But now, we see increasing numbers of companies advising their workforce that a 100% work from home option is available permanently. This might not be the perfect option for all companies, but surely many (ours included) are looking hard at of having more people work from home more often.
While this is the perspective at a company level, governments are keen to harness the disruption to solve some of our perpetual headaches, not least congestion. Most of you in large urban centres will have experienced during any recent travel the sheer joy of moving around unimpeded by the usual traffic queues.
All of this suggests that ongoing working from home could help unclog our roads. To confirm this, we need to gain a deeper understanding of the drivers. What percentage of people are actually working from home rather than just not working? What percentage reduction in traffic during our peak travel times is needed to deliver smooth traffic flow? And, how much of this reduction could be delivered by working from home?
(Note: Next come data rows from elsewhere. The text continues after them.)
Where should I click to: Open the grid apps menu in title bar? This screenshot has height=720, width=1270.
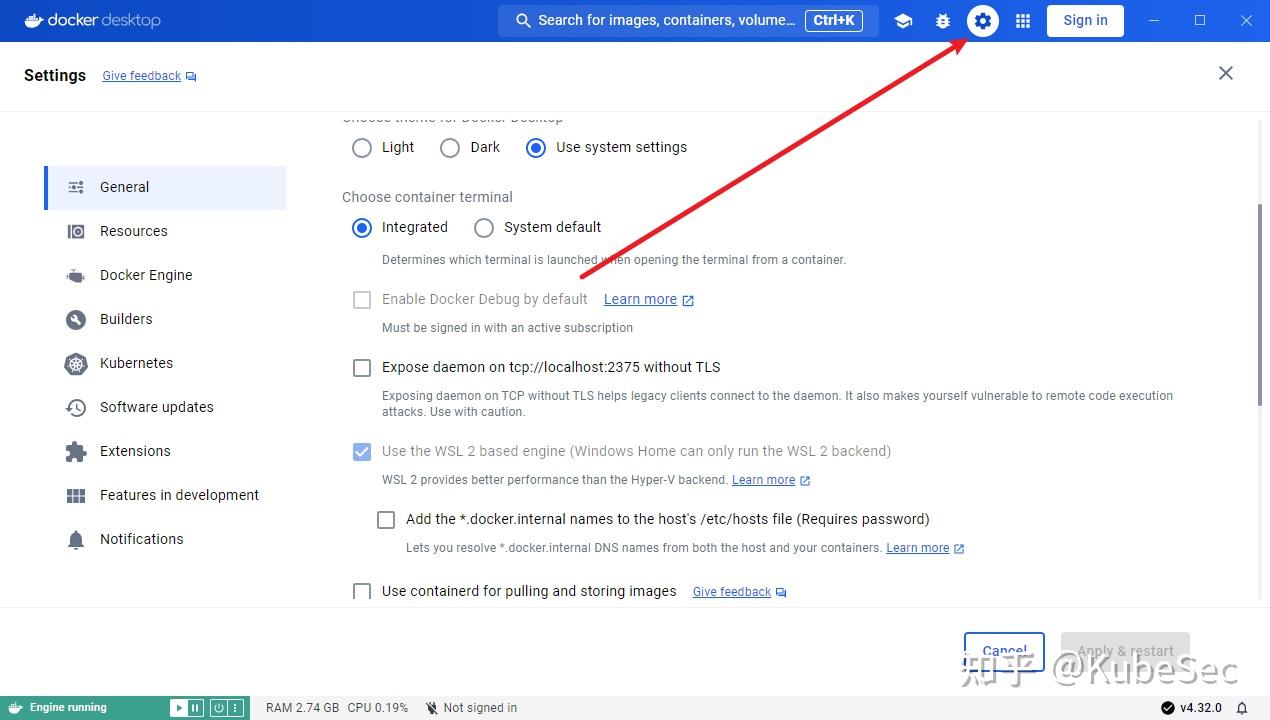(1022, 20)
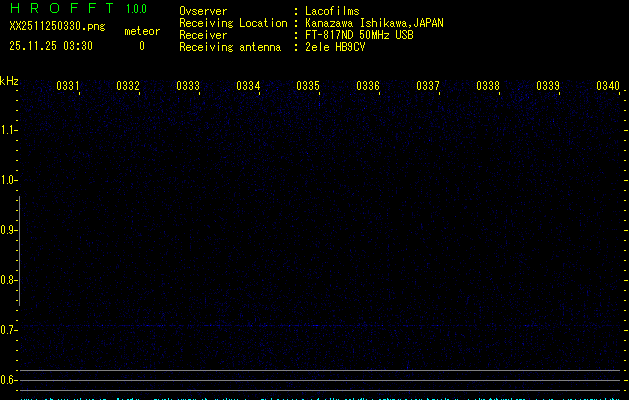Image resolution: width=629 pixels, height=400 pixels.
Task: Select the 0333 time label
Action: coord(188,87)
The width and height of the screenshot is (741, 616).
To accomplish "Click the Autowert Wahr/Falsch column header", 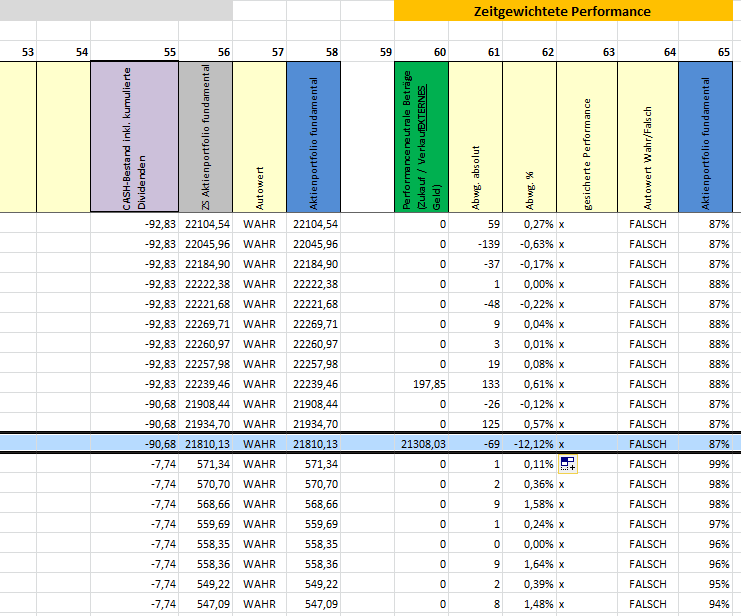I will pos(648,137).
Some of Australia’s best academics are already making good progress in understanding the trends – I am thinking here of the Working From Home insights recently shared by Professor David Hensher at the University of Sydney. We need to extend this in-depth research to generate data on which companies, individuals and governments can make sensible policy choices. This research will inform initiatives and policy, and enable us to develop sustainable changes to the relationship between work and travel.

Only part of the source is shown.